Joining the New Zealand division of the Royal Navy in 1941 at 17, Bluey survived the sinking of his ship by a U-boat. But his introduction to rum while in service in World War II would later nearly prove his undoing.
Bluey says he didn't have alcohol before the navy, and initially had lime juice because he was too young for the tots of rum handed out.
It became a problem when he returned home after the war and alcohol was more readily available.
He has attended AA meetings weekly in many countries through his more than six decades of sobriety.
He also went on to havea successful career including a number of positions of public responsibility. "Positions I would not have been able to manage had I been drinking."
Auckland AA member Paul says weekly meetings, attended by a handful to 60-plus people each, run for about an hour.
Ages range from early 20s to mid-90s, and run the gamut of New Zealand society.
"I've met judges. I've met gang members. The common denominator is they've got a problem with the grog.
"For each alcoholic who stops drinking, untold numbers of families, friends, neighbours and employers, as well as healthcare, psychiatric, social and probation professionals also benefit."

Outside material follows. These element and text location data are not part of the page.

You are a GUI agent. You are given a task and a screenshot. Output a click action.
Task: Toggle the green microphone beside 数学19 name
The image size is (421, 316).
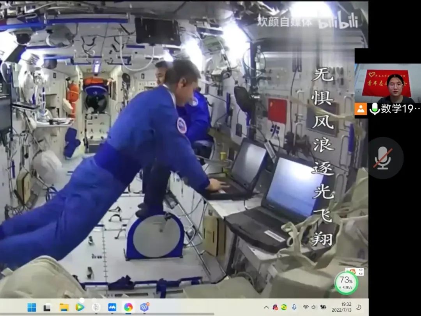click(375, 108)
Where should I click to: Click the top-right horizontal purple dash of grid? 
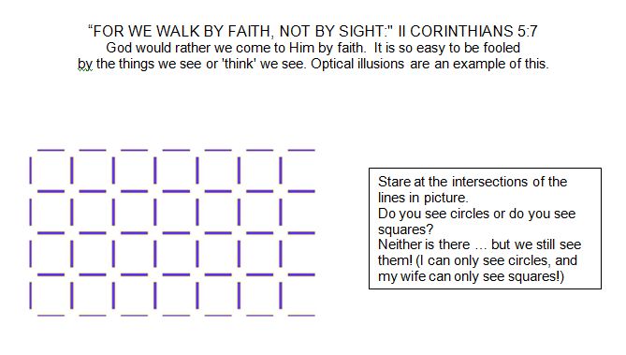tap(301, 150)
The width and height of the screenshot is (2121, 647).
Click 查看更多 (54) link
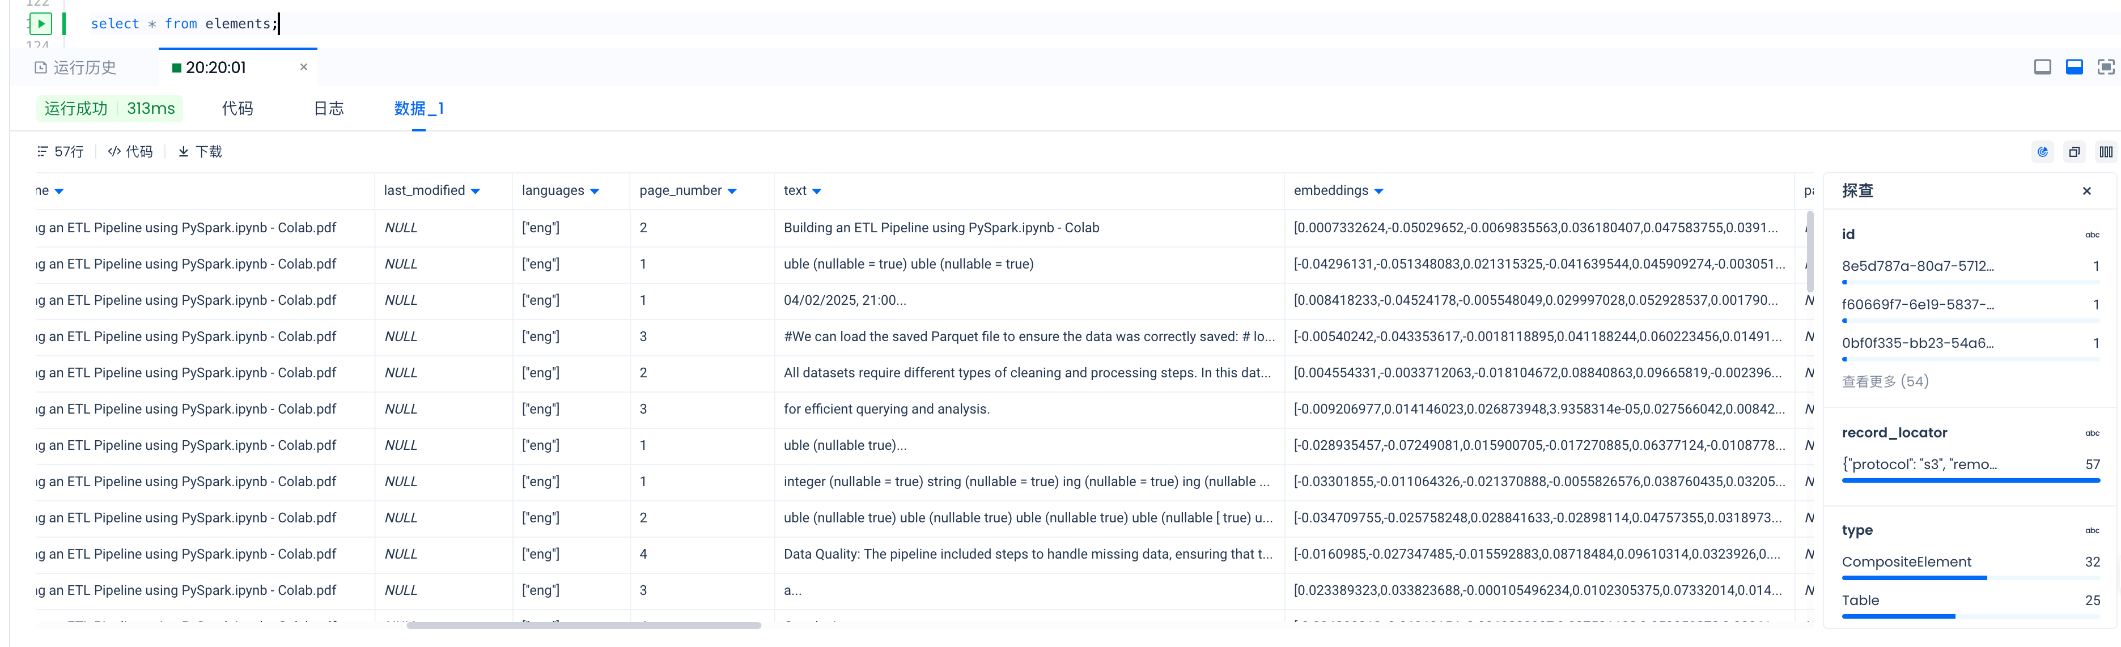coord(1885,382)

Paul, who had been problem-drinking for five years after a series of emotional shocks, thought he was suffering from early dementia when he joined AA a decade ago because his memory had started to deteriorate.
"But when I stopped drinking, my memory came back."
He has been sober for eight years now.
Those who tend to remain sober are those who continue to attend the AA meetings – the heart of the programme, really, he says.
"It's a lifelong thing, but it's done on a day-to-day basis."
• The highest rate for females is in the 10-19 age group, highest for males is 20-29.
• In the year to December 2017, total volume of alcoholic beverage for consumption rose .5 per cent, to 476m litres (2 standard drinks a day for each adult).
• The average annual consumption is equal to 8.7 litres of pure alcohol per person (aged 15-plus), behind Australia, 9.7, UK, 9.4 and the US, 8.9.
• 464 weekly Alcoholics Anonymous meetings.
• AA's 70-year milestone will be held at Takapuna Grammar School on June 30 - chosen as it's the closest venue to the first meeting that could accommodate such a huge celebration.